Due to its outstanding advantages on low duplication rate and high utilization rate of effective data, MGI's DNBSEQ™ technology* is especially suitable for high-depth sequencing and analysis of samples with relatively low concentration and complex background such as peripheral blood and ctDNA. It can further make sequencing economically affordable, reduce financial burden due to repeated tests, and contribute to the popularization of MRD testing. In addition, MGI's DNBSEQ™ techonology* provides a complete solution based on “WES+ Customized Panel.” To date, MGI's DNBSEQ™ techonology* has achieved full adaptation to mainstream WES products on the market. Another core technology, ATOPlex Platform, can enable the entire process from tumor tissues WES, personalized Panel design and ordering (gene locus online submission - automated design - standardized production - quality inspection and delivery) to ctDNA-MRD monitoring.

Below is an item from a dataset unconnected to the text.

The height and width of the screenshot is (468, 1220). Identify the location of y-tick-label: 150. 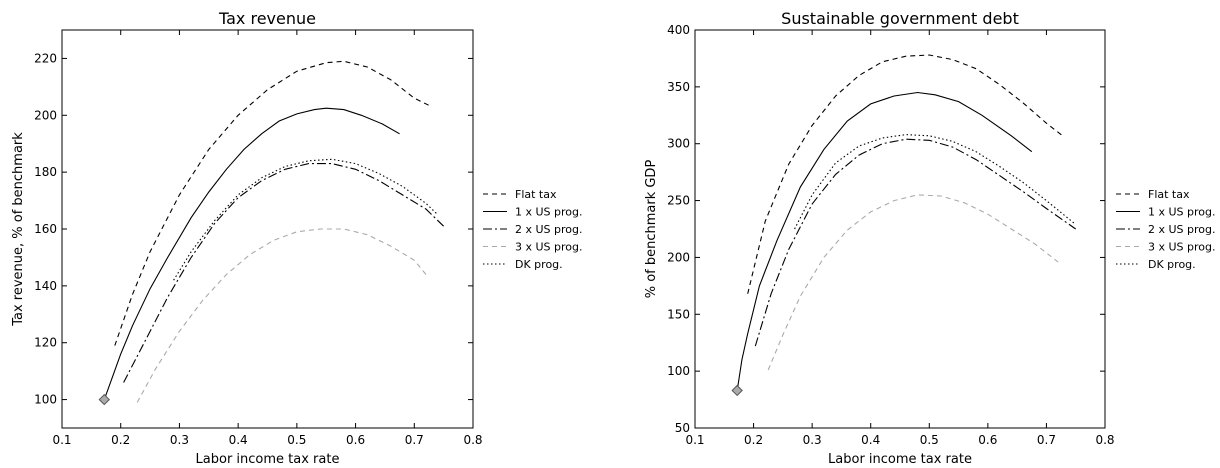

MGI's DNBSEQ™ technology* empowers partners in the ecosystem to develop innovative products. MGI is also committed to working with partners to promote the clinical use and popularization of ctDNA-MRD together. On May 19, Genecast Biotechnology and MGI jointly held the first online session in South China of a series of expert seminars on precision therapy. Experts in the field of thoracic surgery and lung cancer from several hospitals in Guangdong and Guangxi provinces held discussions on the LUNGCA-1 study and clinical value of ctDNA-MRD detection in decision-making of postoperative treatment for patients with lung cancer. Experts focused on “how to screen stage I NSCLC patients for MRD detection,” “how to balance the value of transition detection and patient detection,” and other topics. While recognizing the value of MRD, they also look forward to the emergence of new clinical research results and evidence to help improve the survival benefits for cancer patients.

*Unless otherwise informed, StandardMPS and CoolMPS sequencing reagents, and sequencers for use with such reagents are not available in Germany, USA, Spain, UK, Hong Kong, Sweden, Belgium, Italy, Finland, Czech Republic, Switzerland, Portugal, Austria and Romania.